● **Task prompt**: Leaving out all pictures, transcribe exactly the lines between the line with "This screenshot has width=1200, height=600." and the last line of the records below, both included.

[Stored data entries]
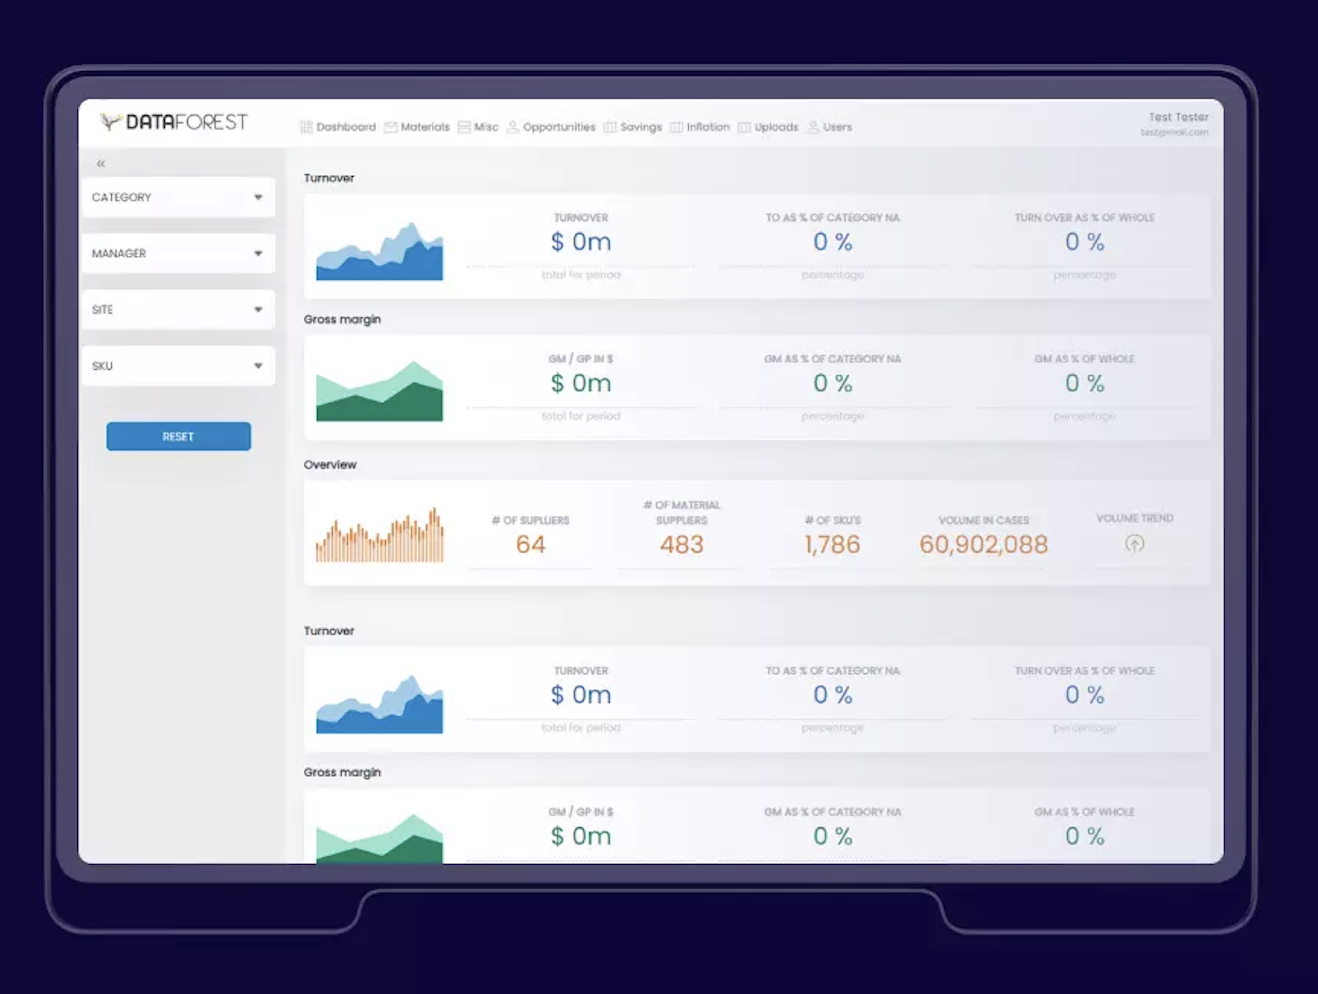Viewport: 1318px width, 994px height.
Task: Select the top Turnover area chart thumbnail
Action: tap(380, 251)
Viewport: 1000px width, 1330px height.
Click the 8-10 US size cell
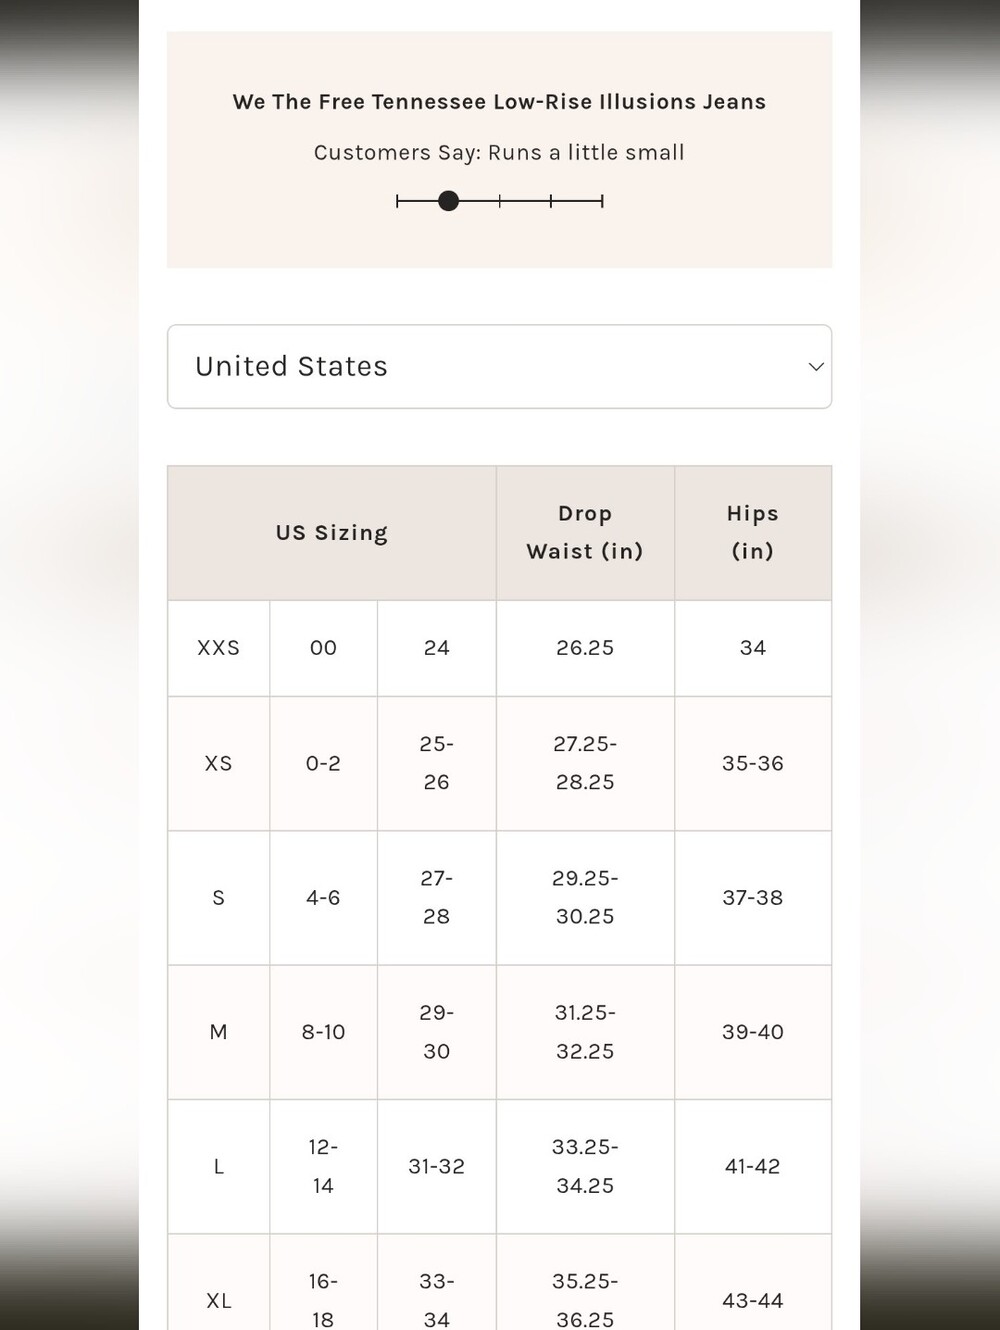[x=323, y=1032]
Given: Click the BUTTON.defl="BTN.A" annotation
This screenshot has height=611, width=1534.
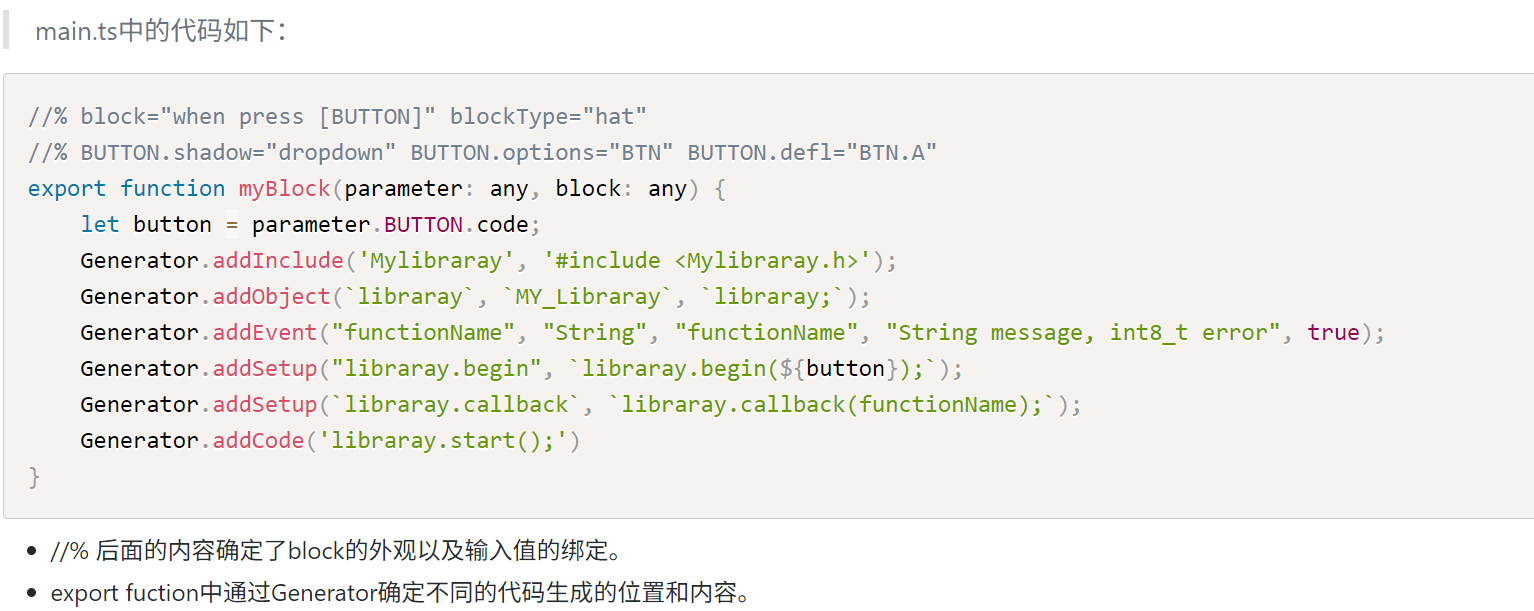Looking at the screenshot, I should (x=812, y=153).
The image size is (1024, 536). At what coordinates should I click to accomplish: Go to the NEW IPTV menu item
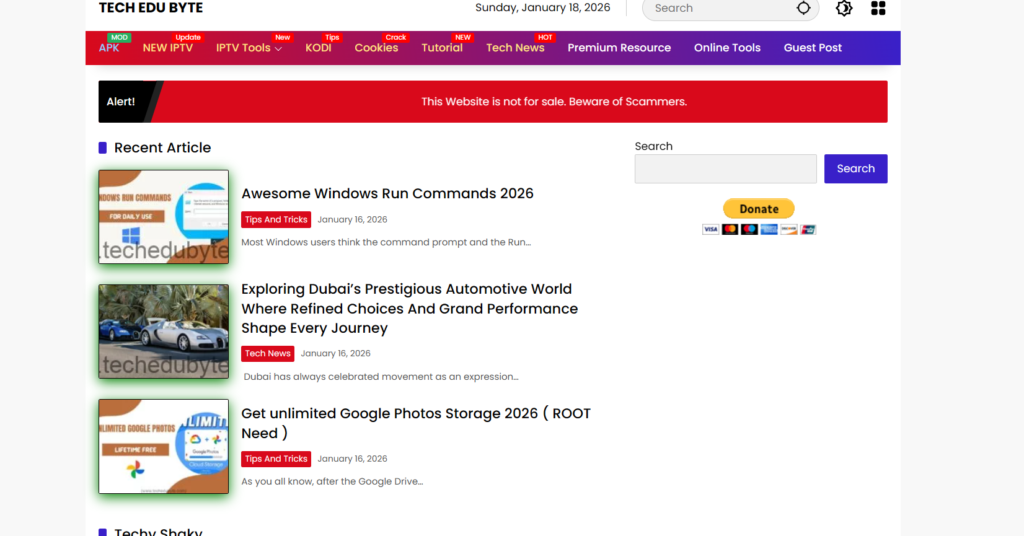(x=168, y=48)
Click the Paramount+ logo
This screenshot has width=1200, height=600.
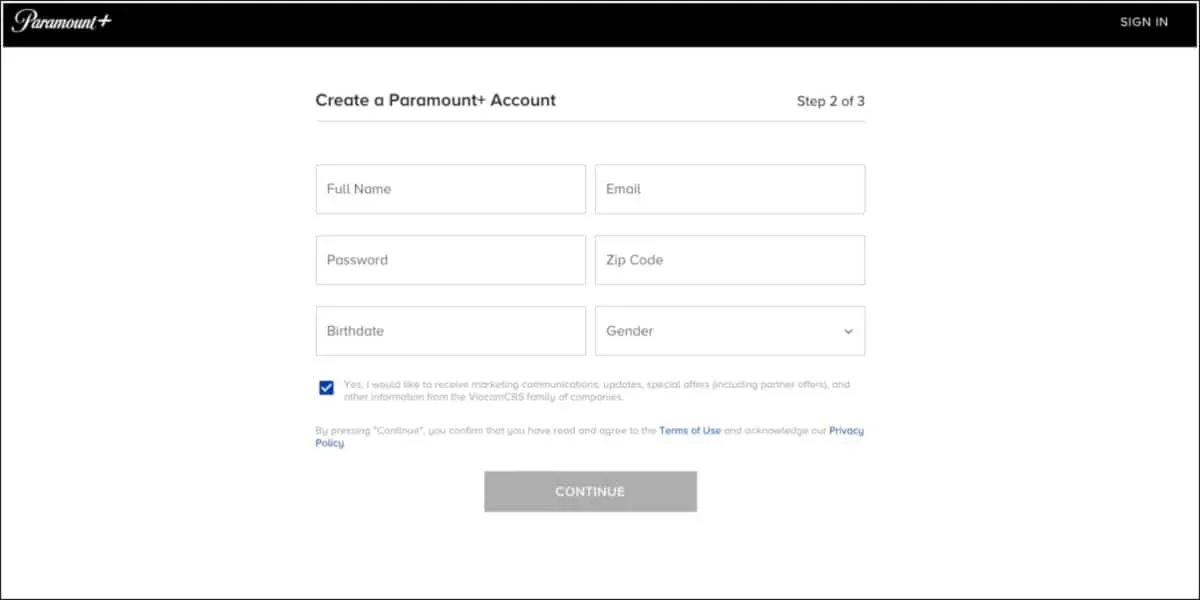pos(60,21)
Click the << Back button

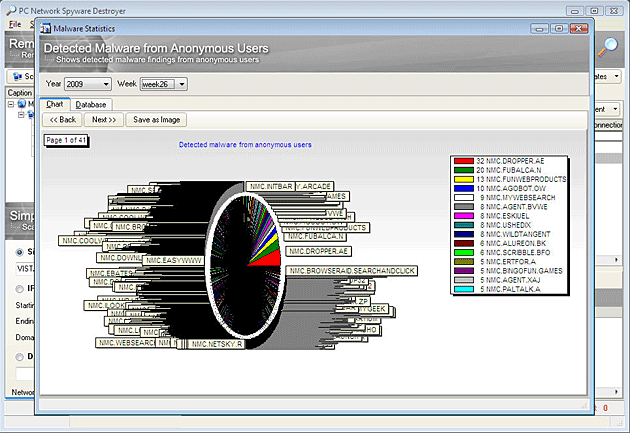point(62,120)
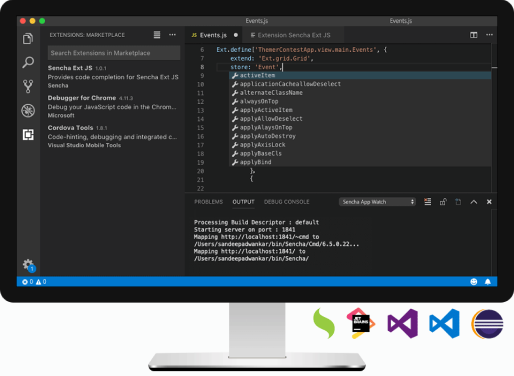
Task: Open the extensions panel more actions ellipsis
Action: click(x=172, y=35)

● **Exercise answer**:
This screenshot has width=1200, height=600.
pos(60,21)
Click the << Back button

point(62,120)
Task: Open the extensions panel more actions ellipsis
Action: click(x=172, y=35)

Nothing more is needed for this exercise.